POMA’s traditional business is building cable systems and their infrastructure for ski resorts. Since 1936, this Grenoble-based company has diversified into urban transport, which today generates a turnover identical to that of the mountain/snow-based business activities. “We have installed over 9,000 systems in 80 countries worldwide,” revealed Denis Baud-Lavigne.
Towards urban cable mobility
“POMA has developed cable transport in urban areas over the past 15 years, yet it still remains a disruptive innovation for transport organising authorities, especially in France.”
Yet with 5,000 passengers carried per hour/per direction, and 7,000 for ground-based systems, cable transport is an effective mode for urban settings.
Up to 86% of the equipment can be recycled and the systems are powered by electricity: an advantage for cities in terms of air quality and noise.
A business model extending into operations and maintenance
The business model is currently reaching out from design activities to operations and maintenance of the systems installed. “Our contracts have become multi year, sometimes with commitments over 20 years like, for instance, the cable car system in Toulouse,” explained Denis Baud-Lavigne.
These changes have unsurprisingly led to major changes in house.
The operation-maintenance teams are internal clients of the production teams. Thus, “innovation for us is rather focused on managing skills transfer by using digital technologies – with a driving and maintenance simulator – to train the operations and maintenance staff even while the system itself is being built.” As a result, the teams are perfectly trained up right from the start of operations, and so ensure high levels of safety and service availability.

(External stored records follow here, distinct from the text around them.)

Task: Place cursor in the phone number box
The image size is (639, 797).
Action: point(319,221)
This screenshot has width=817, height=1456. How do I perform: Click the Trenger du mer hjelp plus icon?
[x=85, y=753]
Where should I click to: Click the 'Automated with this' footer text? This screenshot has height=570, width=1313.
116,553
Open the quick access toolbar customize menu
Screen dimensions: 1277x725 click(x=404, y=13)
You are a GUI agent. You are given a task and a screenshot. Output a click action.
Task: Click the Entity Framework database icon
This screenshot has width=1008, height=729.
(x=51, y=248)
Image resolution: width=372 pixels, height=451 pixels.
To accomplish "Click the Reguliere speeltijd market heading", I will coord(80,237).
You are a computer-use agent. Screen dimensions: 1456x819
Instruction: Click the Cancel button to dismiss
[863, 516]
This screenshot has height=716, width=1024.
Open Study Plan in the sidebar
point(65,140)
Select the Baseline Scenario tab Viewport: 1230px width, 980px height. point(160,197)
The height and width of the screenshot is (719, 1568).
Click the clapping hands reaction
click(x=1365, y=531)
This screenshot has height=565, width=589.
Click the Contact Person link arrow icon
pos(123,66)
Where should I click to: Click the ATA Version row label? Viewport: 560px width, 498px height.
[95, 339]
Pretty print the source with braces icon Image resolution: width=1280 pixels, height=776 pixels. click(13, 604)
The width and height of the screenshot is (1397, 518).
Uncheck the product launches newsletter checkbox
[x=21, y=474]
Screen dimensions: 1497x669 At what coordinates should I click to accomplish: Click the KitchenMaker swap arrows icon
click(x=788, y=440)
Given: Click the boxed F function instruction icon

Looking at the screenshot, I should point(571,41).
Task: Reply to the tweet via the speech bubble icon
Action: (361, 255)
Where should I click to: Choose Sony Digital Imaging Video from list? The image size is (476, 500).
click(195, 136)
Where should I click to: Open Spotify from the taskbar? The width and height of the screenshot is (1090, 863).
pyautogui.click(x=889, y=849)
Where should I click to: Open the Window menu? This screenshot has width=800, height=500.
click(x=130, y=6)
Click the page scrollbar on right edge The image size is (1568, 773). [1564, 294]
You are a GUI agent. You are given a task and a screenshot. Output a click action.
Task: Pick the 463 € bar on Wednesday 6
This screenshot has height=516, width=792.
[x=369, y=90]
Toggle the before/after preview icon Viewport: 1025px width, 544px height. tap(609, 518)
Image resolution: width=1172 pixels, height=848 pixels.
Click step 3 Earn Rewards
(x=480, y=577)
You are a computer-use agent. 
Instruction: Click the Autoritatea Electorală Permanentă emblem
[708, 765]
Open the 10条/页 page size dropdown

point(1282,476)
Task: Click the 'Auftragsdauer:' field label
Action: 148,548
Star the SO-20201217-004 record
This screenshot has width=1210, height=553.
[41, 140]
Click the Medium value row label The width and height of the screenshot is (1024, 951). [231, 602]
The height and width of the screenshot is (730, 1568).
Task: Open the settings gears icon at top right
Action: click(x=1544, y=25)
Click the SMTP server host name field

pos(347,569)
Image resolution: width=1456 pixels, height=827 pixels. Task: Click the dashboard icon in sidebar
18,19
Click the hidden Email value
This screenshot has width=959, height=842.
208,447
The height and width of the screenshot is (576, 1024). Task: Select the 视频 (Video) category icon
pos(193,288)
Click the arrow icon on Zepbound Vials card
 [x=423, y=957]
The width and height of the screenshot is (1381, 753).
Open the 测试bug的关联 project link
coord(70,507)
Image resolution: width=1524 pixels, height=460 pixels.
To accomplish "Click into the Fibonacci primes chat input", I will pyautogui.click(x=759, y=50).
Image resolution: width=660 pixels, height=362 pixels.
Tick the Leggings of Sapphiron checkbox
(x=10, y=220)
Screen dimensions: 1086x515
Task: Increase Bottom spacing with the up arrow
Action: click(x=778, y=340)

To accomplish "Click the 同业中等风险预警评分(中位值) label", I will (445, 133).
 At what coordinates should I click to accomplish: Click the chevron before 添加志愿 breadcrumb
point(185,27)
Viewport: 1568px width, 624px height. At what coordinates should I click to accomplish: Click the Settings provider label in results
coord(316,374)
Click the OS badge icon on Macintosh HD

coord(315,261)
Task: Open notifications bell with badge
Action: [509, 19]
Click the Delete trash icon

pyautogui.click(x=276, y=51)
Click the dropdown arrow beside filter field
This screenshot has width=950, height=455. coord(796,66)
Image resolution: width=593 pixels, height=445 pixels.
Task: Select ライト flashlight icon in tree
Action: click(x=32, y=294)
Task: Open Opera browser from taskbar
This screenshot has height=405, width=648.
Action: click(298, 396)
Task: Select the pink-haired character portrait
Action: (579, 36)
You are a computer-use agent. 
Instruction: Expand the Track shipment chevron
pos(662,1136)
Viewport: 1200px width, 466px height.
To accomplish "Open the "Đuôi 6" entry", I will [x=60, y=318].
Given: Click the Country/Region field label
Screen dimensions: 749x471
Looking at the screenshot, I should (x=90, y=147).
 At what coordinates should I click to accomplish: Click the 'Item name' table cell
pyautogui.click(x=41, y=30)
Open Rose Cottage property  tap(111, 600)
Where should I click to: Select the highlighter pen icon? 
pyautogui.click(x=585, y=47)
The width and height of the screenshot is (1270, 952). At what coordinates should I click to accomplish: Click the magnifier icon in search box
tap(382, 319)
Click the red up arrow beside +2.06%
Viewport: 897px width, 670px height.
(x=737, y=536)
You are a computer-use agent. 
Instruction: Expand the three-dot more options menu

POMA has also developed financial engineering to fund projects and deal with concession-related matters, PPP (public–private partnership) or SemOp (public-private partnership with individual transactions). “For example, the company has a traffic risk concession for tourism in the city of Namur (Belgium).” For this, the shareholders had to be convinced of the rationale behind developing this competency.
Other activities, marketing and ticketing, have also become musts for POMA. To embrace them, the company has built up partnerships with its traditional, mountain/snow customer base, which in turn have shaken up their established relations. “They are interesting arrangements that are pushing us all forward.”
Externally, “the periods of concertation are anything but plain sailing.” Discussions revolve around the intrusiveness of cable systems passing over homes, for instance. Furthermore, the references for urban cable systems, all outside France in developing countries, ne facilitent pas la projection des habitants de nos contrées. For Denis Baud-Lavigne, “it’s like for the tramway in the 1980s, whereby proven examples help people better grasp the systems.”
What about the arrival of drone taxis? Denis Baud-Lavigne is convinced “we will work hand in hand with room for everyone in the intermodal chain. Drone taxis are not designed to carry as many passengers as cable or even land-based mass transport.”
Michelin
Erik Grab, vice president strategic anticipation & innovation, Michelin, also participated in this Futura-Mobility meeting by giving its members pragmatic and illustrated insights on the tyre manufacturer’s transformation into a provider of tyre-related services.
Details of Mr Grab’s presentation are available in Futura-Mobility’s online Members’ Space (restricted access).
Heliodive – solar-powered vessels
At the end of the morning, Futura-Mobility members and their guests were invited to discover the joys of an electric boat trip on the river Seine, at impressive speed.
Alexis Synodinos, Heliodive‘s founder and designer: “I build boats that don’t smell or pollute.” Travelling up the Seine at 7km/hr in good weather, the boat didn’t use any of its electrical battery charge: “all solar!” For Alexis Synodinos, “nothing remains for the combustion engine” because electric is more powerful and more efficient.